How to calculate a number for similarity
mostafafarzaneh opened this issue · 3 comments
Hey. Thanks for the effort on this. It saved me lots of time.
I need a number to tell me how much the images are similar. For example, OpenCV phaseCorrelate
returns a double(response
) that can be used as a similarity indication.
I was thinking of using this similar to phaseCorrelation
response, but I cannot figure out the right way to use it.
From OpenCV doc:
the response parameter is computed as the sum of the elements of r within the 5x5 centroid around the peak location. It is normalized to a maximum of 1 (meaning there is a single peak) and will be smaller when there are multiple peaks.
response: Signal power within the 5x5 centroid around the peak, between 0 and 1 (optional).
hey @mostafafarzaneh
it does look like openCV computes response
as the sum of a defined neighbourhood divided by the size of the image.
See here and here. M*N
doesn't seem to be the exact image size though, but rather the value computed using getOptimalDFTSize. They mention in one of the comments that the maximum size of the peak is roughly equal to M*N
. I'm not sure why that is, but I assume there's a mathematical explanation for that, and can be tested.
Thanks.
I should mention that I use an image of size 512*512. SogetOptimalDFTSize
wont change the dimension.
At first, I divided the sum at getCenterOfMass
by M*N([here (https://github.com/sthoduka/imreg_fmt/blob/master/src/image_dft.cpp#L165)). But I got a number above 1.

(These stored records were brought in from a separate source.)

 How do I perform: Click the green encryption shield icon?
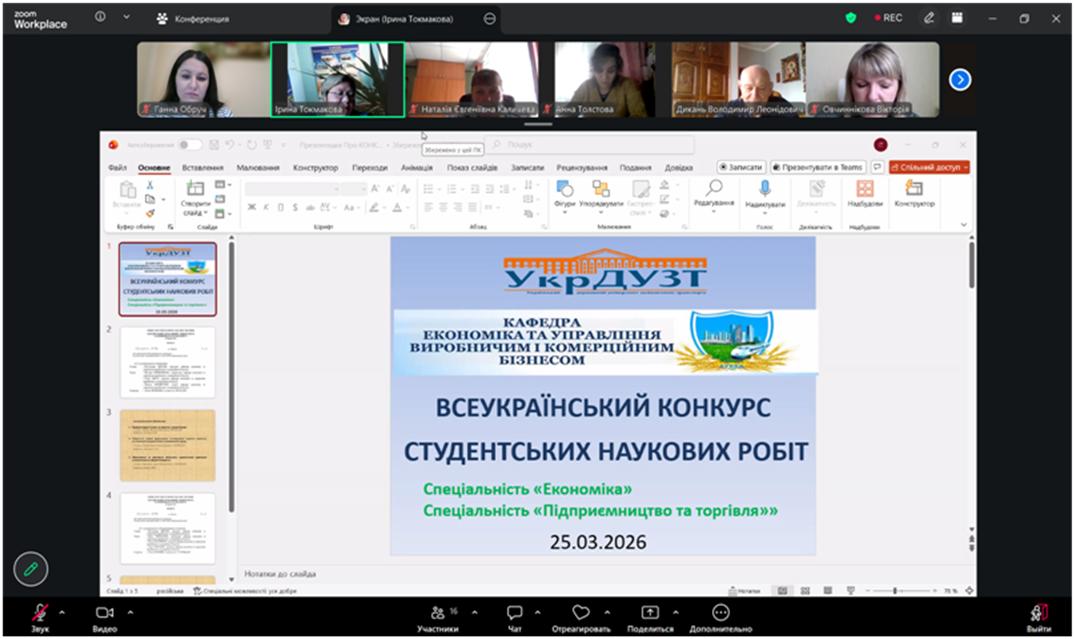tap(851, 18)

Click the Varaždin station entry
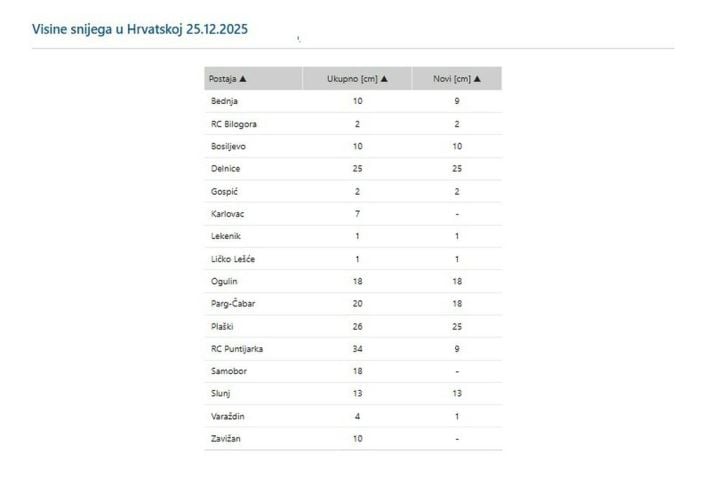pos(228,416)
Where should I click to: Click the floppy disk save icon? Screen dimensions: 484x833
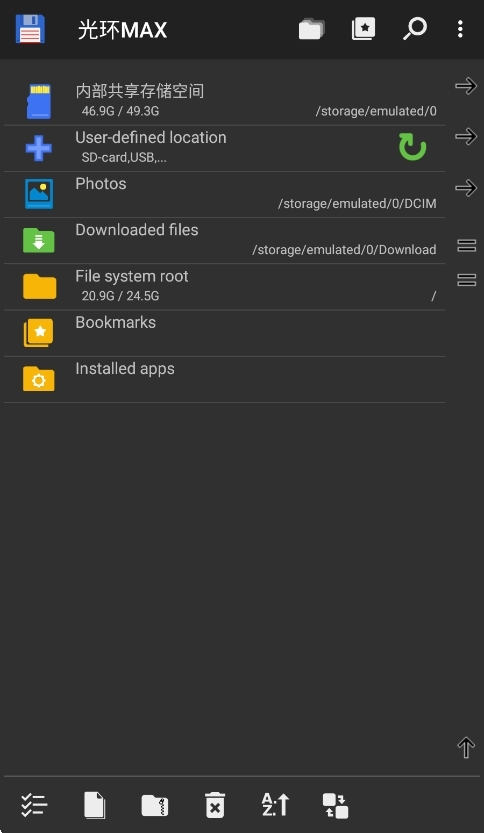pos(30,29)
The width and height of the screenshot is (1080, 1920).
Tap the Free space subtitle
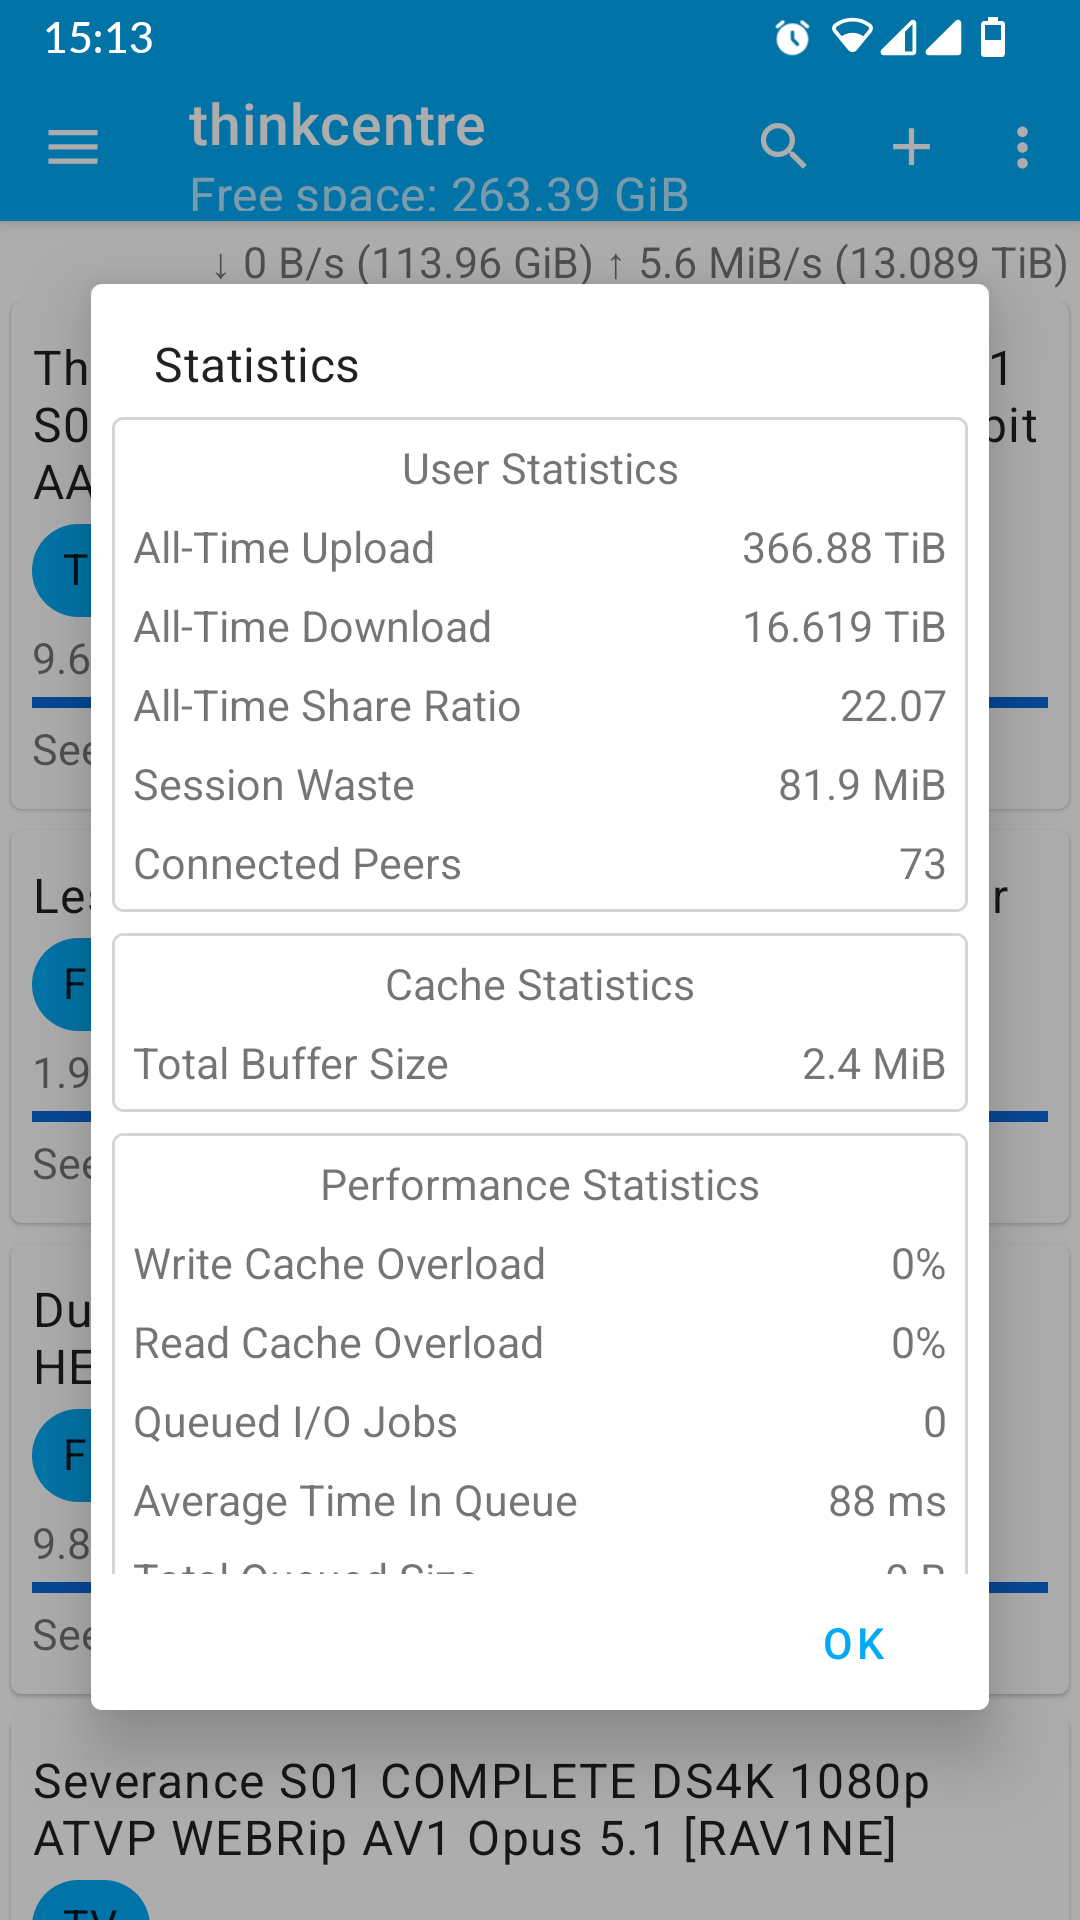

Then I used the OpenCV weightedCentroid
function and pass it the exact parameter as passed to getCenterOfMass
. It returned the exact results as getCentreOfMass
.
But if I use OpenCV phaseCorrelation
method, the returned col
and row
are similar(not the same) as your phaseCorrelation
method and the response
is under 1 which is correct.
I think there is a difference between OpenCV and FFTW in how they calculate DFT. Because in the OpenCV phaseCorrelate the minimum number in the matrix after calculating FFT stuff(the C Mat), is a 3 digit negative but the same matrix in your implementation(abs) has a minimum of a tiny positive number. The maximum number is the same though. But I can be wrong.
One difference seems to be that here we are taking the absolute value of the cross power spectrum. Unless I missed it, it doesn't seem like the openCV version does that. That would explain the negative numbers from OpenCV and tiny positive number here. That shouldn't affect the location of the peak I guess, but would affect your similarity score.